Harvard University, Yale University, University of Cambridge, University of Oxford, California Institute of Technology, Imperial College London, University College London, and the University of Chicago ranked above MIT.
The Times’ rankings are based on academic peer review, employer review, faculty student ratio, citations per faculty, the percentage of international faculty, and the percentage of international students.
The academic peer review received 6,354 responses this year and holds a 40 percent weight in the rankings. The employer review received 2,339 responses and holds a 10 percent weight. The faculty student ratio holds a 20 percent weight, The number of scholarly citations per faculty accounts for another 20 percent. And the proportion of international faculty and international students each hold a 5 percent weight.
MIT’s moved up a spot in the rankings since 2007, however MIT had previously ranked as high as 2nd in 2005. MIT’s score, however, has increased from 86.9 in 2005 to 96.7 this year.

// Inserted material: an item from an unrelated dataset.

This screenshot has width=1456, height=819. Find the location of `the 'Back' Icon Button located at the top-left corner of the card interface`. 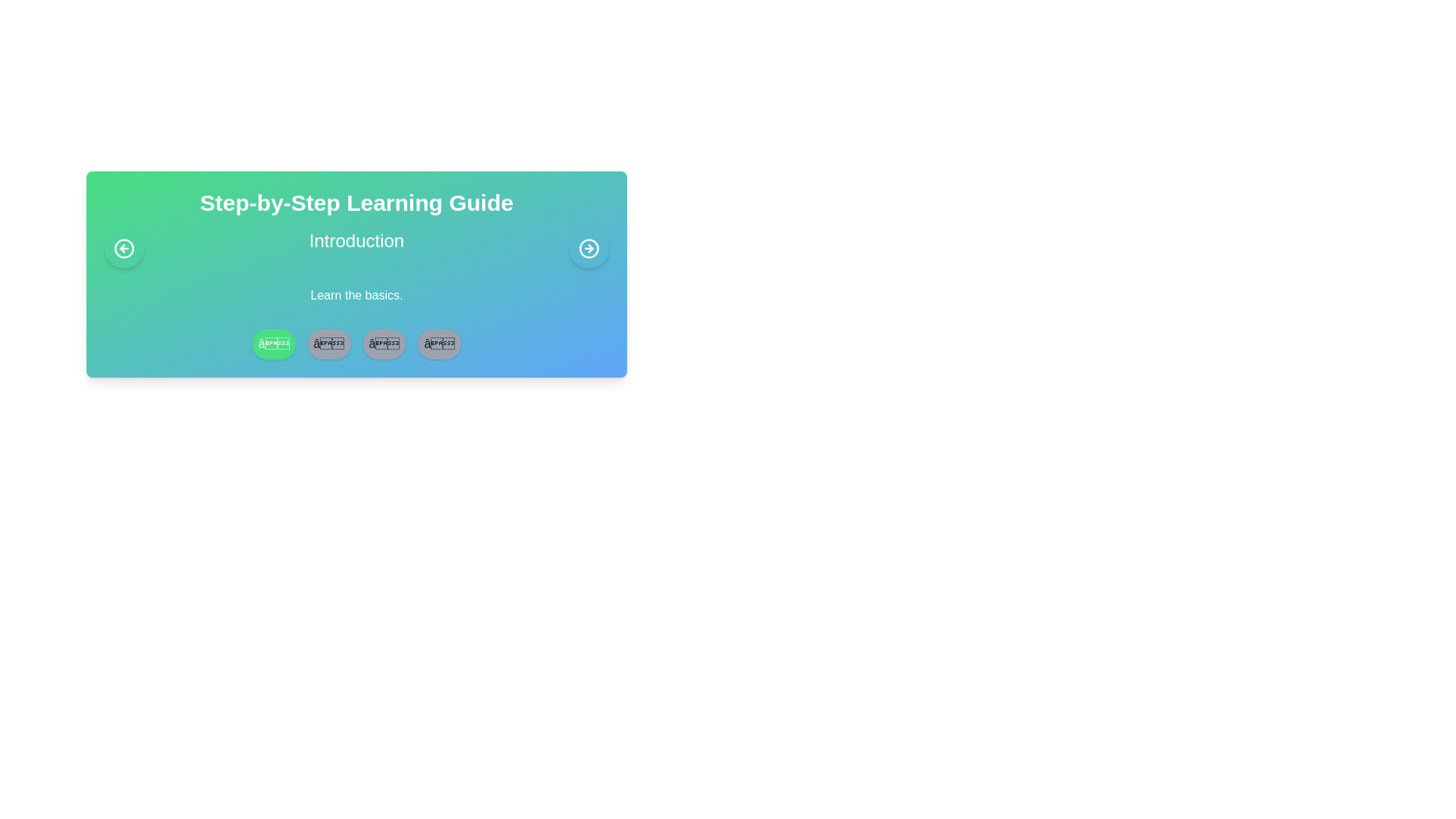

the 'Back' Icon Button located at the top-left corner of the card interface is located at coordinates (124, 247).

Thus while MIT’s quality of education has not decreased in the last three years, the quality of education at other top universities has increased overall.
MIT scored above a 90 in every category, except international staff in which it only garnered a 33. Claude R. Canizares, the Vice President for Research and Associate Provost, said that number does not accurately represent the diversity of the MIT faculty and staff. Canizares also said that international staff are important to education in that they gives both faculty and staff an opportunity to have meaningful international experiences.
Canizares said that MIT is strengthening global collaborations by the day. He also expressed concerns that a ranking system that compares universities on a linear scale does not define the best place for a student, as that depends on the area of interest of that student.
Canizares said that the low international staff score is not due to funding restrictions. MIT does not accept research funding that restricts who can perform the research, excluding the Lincoln Lab and government fellowships. He said that we “pride ourselves on being an open campus.”
Lydia Snover, the Director of Institutional Research, said that MIT’s international staff score is low due to differences in the definition of international staff across campuses. Each campus was asked to submit information about their international staff, which was defined as non-resident aliens who are faculty at the university.
But MIT also hires faculty under the condition that if they are not already permanent residents, they will become permanent residents. Therefore, a majority of MIT faculty are U.S. citizens.
However, many peer universities submitted numbers including permanent residents, resulting in a non-parallel comparison. She also mentioned that Caltech’s international score of 100 is based on two different data sets, which they are looking to fix.
Yesterday morning, Snover attended a seminar of the World University Rankings Seminar Series at Boston University that explained what the rankings are for and sought feedback regarding how the rankings are calculated. The definition of international staff score was brought up as an issue to be addressed for the 2009 Times’ World University rankings.
The Times is a London-based magazine that reports solely on issues of higher education. Their World University Rankings have been reported annually since 2004. MIT has ranked third, second, fourth, and tenth from 2004 to 2007 respectively. Harvard has ranked first every year.